Automatic Error Recovery
When Roo Code encounters context window limit errors, it now automatically recovers to keep your work flowing:
How error recovery works
- Error Detection: Roo Code detects context window errors from multiple providers (OpenAI, Anthropic, Cerebras, and others)
- Automatic Truncation: The system automatically reduces the context by 25%
- Retry Mechanism: After truncation, Roo Code retries your request (up to the built-in retry limit)
- Continuation: Roo retries without manual intervention
This automatic recovery ensures that:
- You don't lose work due to context limit errors
- Long conversations can continue smoothly
- The system intelligently manages context without requiring manual restarts
When recovery triggers
The automatic recovery activates when:
- The API returns a context window exceeded error
- The conversation approaches the maximum token limit
- Multiple providers report similar context-related errors
This feature works alongside Intelligent Context Condensing to provide multiple layers of context management, ensuring your conversations can continue even in challenging scenarios.
Technical Implementation
Token counting
Roo Code uses a sophisticated token counting system that:
- Employs native token counting endpoints when available (e.g., Anthropic's API)

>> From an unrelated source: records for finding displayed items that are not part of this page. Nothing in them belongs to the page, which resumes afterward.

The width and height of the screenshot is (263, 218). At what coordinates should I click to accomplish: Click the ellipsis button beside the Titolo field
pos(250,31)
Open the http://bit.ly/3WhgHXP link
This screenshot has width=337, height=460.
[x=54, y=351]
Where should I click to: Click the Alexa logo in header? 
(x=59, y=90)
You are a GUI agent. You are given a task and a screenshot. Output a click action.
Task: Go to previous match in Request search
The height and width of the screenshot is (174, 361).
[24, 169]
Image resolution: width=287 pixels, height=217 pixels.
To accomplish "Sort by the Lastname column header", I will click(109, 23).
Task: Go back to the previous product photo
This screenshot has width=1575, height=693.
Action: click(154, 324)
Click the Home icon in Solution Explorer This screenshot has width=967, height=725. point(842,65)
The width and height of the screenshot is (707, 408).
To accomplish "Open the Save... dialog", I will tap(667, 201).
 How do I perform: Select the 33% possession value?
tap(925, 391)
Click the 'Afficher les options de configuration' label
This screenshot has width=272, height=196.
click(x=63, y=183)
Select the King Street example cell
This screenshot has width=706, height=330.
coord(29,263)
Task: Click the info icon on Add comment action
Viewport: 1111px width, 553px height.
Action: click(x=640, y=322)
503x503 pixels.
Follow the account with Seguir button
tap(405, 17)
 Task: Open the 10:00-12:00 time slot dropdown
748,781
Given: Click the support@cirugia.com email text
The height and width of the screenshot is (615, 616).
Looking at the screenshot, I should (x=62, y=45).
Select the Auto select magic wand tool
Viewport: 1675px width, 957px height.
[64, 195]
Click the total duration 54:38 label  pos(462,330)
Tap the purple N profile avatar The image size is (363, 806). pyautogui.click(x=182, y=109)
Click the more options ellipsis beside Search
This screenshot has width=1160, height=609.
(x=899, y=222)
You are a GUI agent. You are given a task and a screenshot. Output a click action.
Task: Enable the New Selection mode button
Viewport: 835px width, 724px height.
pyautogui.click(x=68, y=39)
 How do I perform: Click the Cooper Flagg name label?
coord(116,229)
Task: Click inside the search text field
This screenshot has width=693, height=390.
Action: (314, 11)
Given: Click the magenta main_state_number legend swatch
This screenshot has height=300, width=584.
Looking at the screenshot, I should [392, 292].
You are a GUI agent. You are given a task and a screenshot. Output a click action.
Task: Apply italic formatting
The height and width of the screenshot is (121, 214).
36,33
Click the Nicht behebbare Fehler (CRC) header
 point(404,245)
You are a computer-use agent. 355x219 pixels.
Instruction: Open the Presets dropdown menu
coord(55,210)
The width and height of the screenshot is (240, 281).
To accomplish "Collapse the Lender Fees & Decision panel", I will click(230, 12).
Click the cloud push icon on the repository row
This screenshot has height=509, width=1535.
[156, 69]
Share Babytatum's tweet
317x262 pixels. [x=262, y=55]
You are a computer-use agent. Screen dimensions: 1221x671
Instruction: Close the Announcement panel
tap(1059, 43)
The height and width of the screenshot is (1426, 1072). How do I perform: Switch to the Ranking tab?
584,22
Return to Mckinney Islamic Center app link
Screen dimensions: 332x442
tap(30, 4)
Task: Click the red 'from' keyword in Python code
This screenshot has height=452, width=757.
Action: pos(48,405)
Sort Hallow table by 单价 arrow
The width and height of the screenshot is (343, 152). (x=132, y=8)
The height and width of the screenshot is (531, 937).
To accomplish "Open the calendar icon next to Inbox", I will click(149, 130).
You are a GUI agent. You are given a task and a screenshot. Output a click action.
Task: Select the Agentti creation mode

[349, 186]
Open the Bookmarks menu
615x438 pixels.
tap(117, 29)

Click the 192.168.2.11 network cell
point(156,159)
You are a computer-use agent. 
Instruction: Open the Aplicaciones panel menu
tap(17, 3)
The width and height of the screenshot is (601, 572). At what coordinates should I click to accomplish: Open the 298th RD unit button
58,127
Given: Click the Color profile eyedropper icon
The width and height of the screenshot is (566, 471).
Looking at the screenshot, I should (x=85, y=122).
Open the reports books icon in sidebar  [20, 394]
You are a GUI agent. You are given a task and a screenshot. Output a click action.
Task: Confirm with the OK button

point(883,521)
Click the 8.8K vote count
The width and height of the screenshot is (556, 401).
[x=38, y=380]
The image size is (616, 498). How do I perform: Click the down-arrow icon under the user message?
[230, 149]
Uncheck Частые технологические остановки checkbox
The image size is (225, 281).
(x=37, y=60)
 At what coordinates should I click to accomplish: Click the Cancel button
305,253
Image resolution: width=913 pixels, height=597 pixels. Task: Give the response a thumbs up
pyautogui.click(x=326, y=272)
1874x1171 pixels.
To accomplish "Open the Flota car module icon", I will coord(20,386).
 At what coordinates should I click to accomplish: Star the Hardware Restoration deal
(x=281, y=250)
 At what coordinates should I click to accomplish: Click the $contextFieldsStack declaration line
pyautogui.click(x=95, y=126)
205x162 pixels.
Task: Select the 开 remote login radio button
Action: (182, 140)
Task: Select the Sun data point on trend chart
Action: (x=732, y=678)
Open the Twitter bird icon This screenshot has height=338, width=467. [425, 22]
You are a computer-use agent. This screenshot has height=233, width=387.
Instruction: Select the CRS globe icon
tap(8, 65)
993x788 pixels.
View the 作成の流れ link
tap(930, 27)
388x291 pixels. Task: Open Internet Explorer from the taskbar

- Falls back to tiktoken estimation if API calls fail
- Provides accurate counting for different content types:
- Text content: Uses word-based estimation with punctuation and newline overhead
- Image content: Uses a conservative estimate of 300 tokens per image
- System prompts: Includes additional overhead for structural elements
Context window management
- By default, 30% of the context window is reserved (20% for model output and 10% as a safety buffer), leaving 70% available for conversation history.
- This reservation can be overridden by model-specific settings
- The system automatically calculates available space while maintaining this reservation
Error handling strategy
Why you can’t use a different model/provider for condensing (and why that’s good)
Condensing always uses your active conversation provider/model.
Using a different model to condense can degrade summary quality when the history includes tool calls, tool results, or other structured content. Keeping condensing on the same model/provider avoids “translation” errors between different tool/format expectations.
How the custom condense prompt is stored (advanced)
Your custom condense prompt is stored using the same support-prompt override mechanism as other prompt templates: customSupportPrompts.CONDENSE.
- If you had a legacy
customCondensingPrompt, Roo migrates it into this location automatically. - Reset clears the override so Roo falls back to the built-in default condense prompt.